Joulou laissa tomber sa tête sur la table que son front choqua lourdement et bruyamment.

Personne ne répondit à l’exode de Marguerite.

— Je vous apporte la femme, poursuivit-elle d’un ton froid et posé. Chacun est ici pour soi, n’est-il pas vrai, avant d’y être pour tous ? Vous avez trouvé dans la rue un portefeuille contenant des valeurs. Au lieu de le déposer chez le commissaire de police, vous vous l’appropriez. C’est là un péché vulgaire, passible d’une peine insignifiante, et certes mon droit à l’association ne vient pas de ce que j’ai surpris le secret de cette fredaine.
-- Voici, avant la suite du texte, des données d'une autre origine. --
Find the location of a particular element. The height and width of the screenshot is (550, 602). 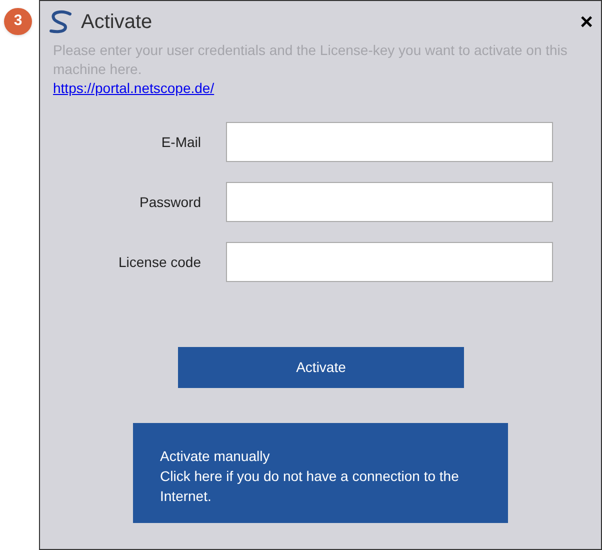

close-button: × is located at coordinates (586, 22).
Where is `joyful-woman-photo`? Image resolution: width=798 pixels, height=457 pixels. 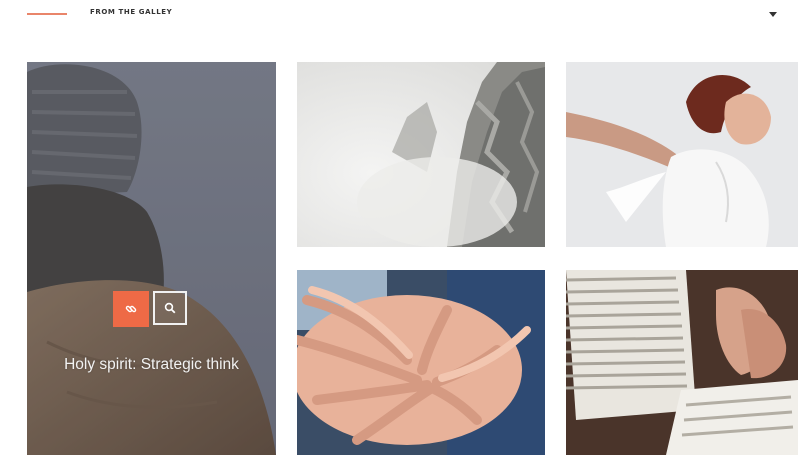 joyful-woman-photo is located at coordinates (682, 154).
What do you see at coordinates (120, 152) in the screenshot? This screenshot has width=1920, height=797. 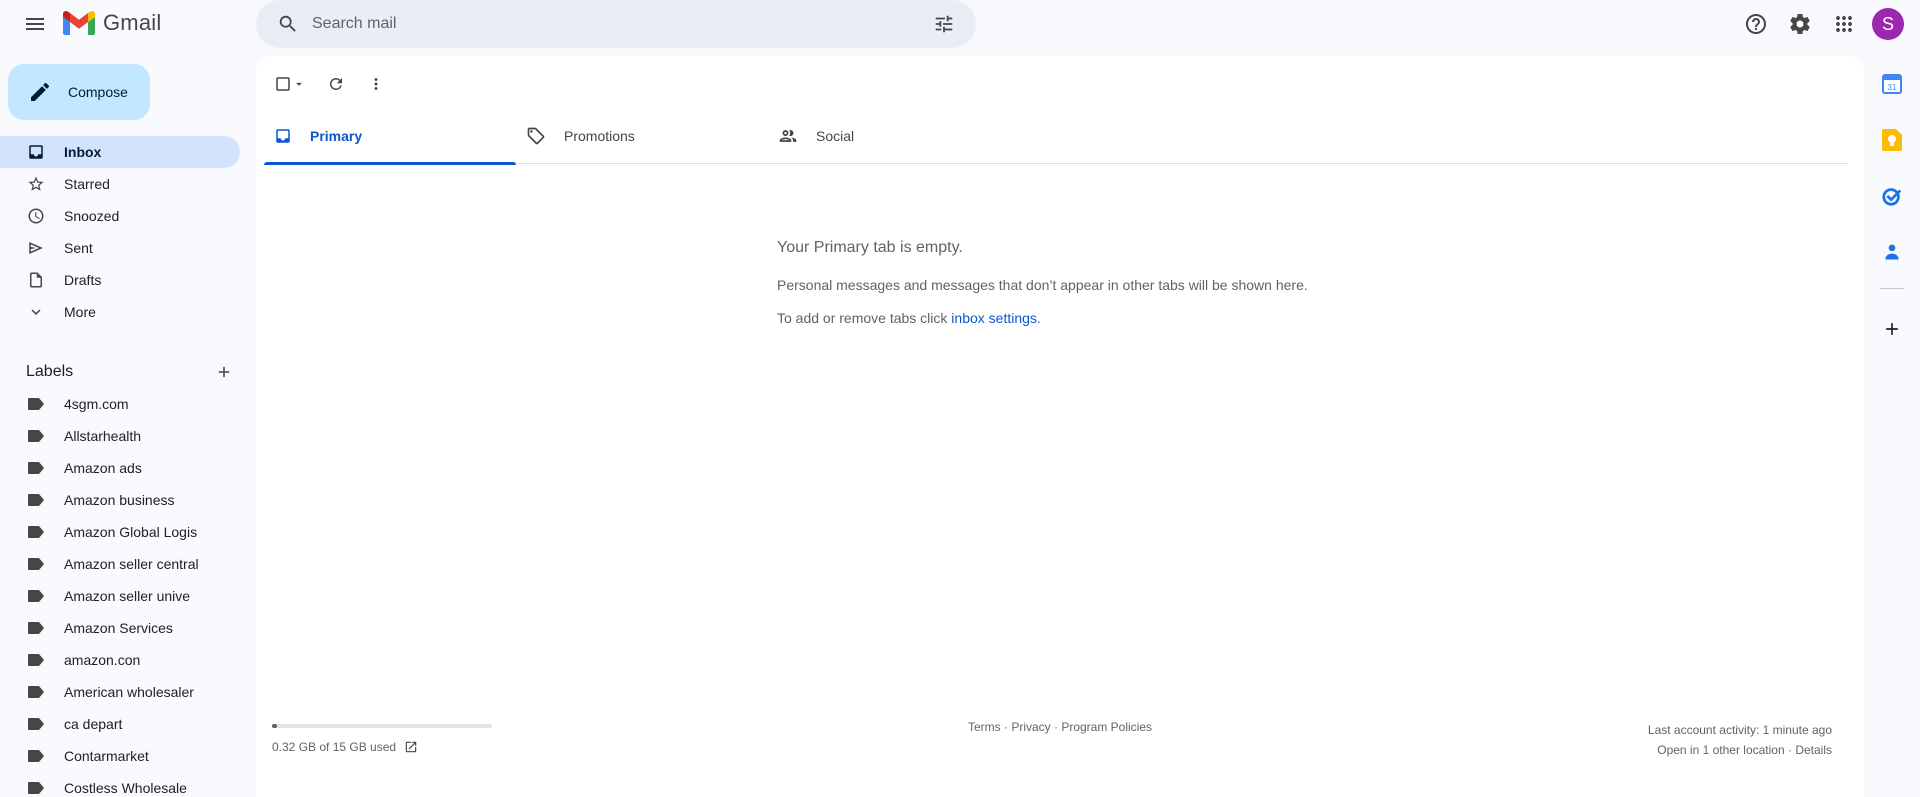 I see `sidebar-item-inbox: Inbox` at bounding box center [120, 152].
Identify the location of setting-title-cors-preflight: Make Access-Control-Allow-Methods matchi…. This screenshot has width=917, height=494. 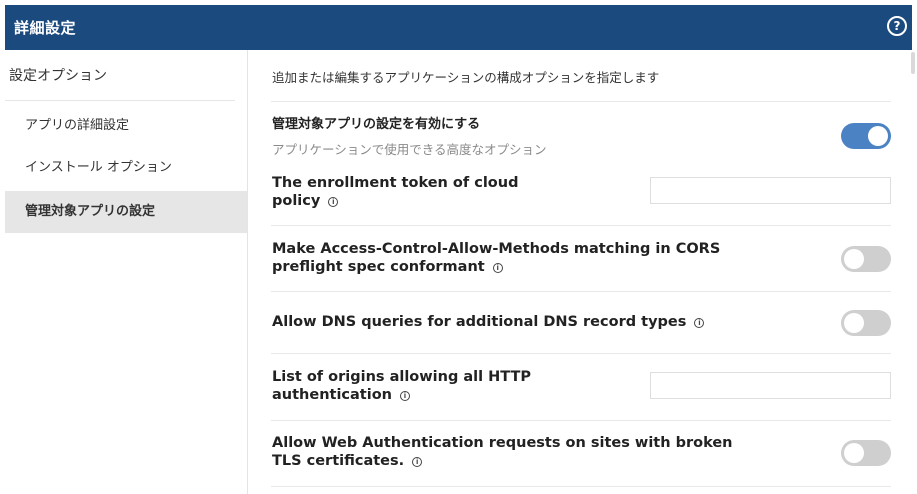
(496, 258).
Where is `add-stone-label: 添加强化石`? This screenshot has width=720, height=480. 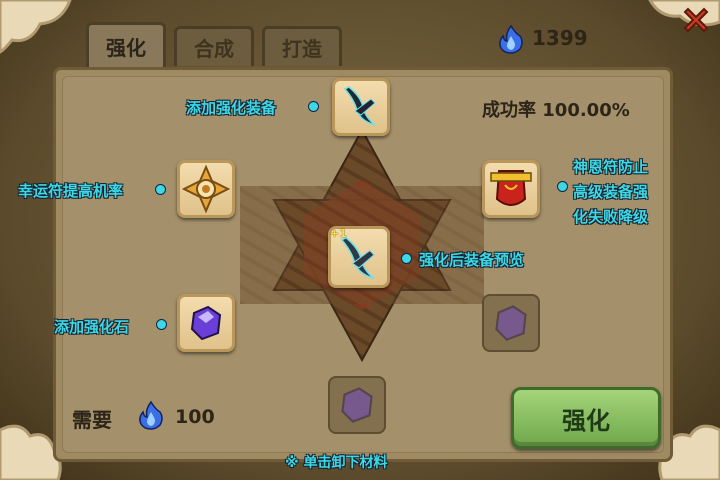 add-stone-label: 添加强化石 is located at coordinates (92, 327).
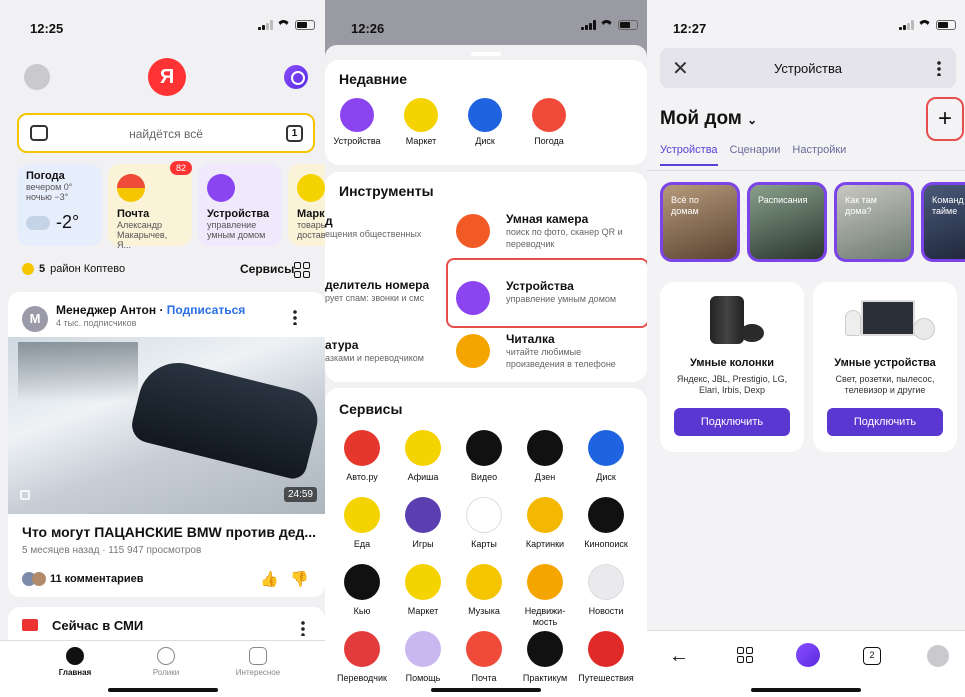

Il ne vient pas non plus de ce que je connais vaguement, très vaguement, les rouages d’une mystérieuse organisation qui va très haut et très bas, englobant dans son réseau la plupart des couches de notre formation sociale. Il vient d’un autre hasard. Je demeure au no 39 du boulevard Montparnasse, ma cuisine a vue sur ce salon. Voici ce que j’ai pu remarquer ce soir et cette nuit. Je vous prie d’écouter attentivement, Monsieur Comayrol. L’étude Deban a soupé ici. Elle a quitté le cabaret au moment même où un jeune homme, dont j’ignore le nom, a été poignardé au coin de la rue Campagne et du boulevard…

— Est-ce que tu aurais le front ?… rugit Comayrol.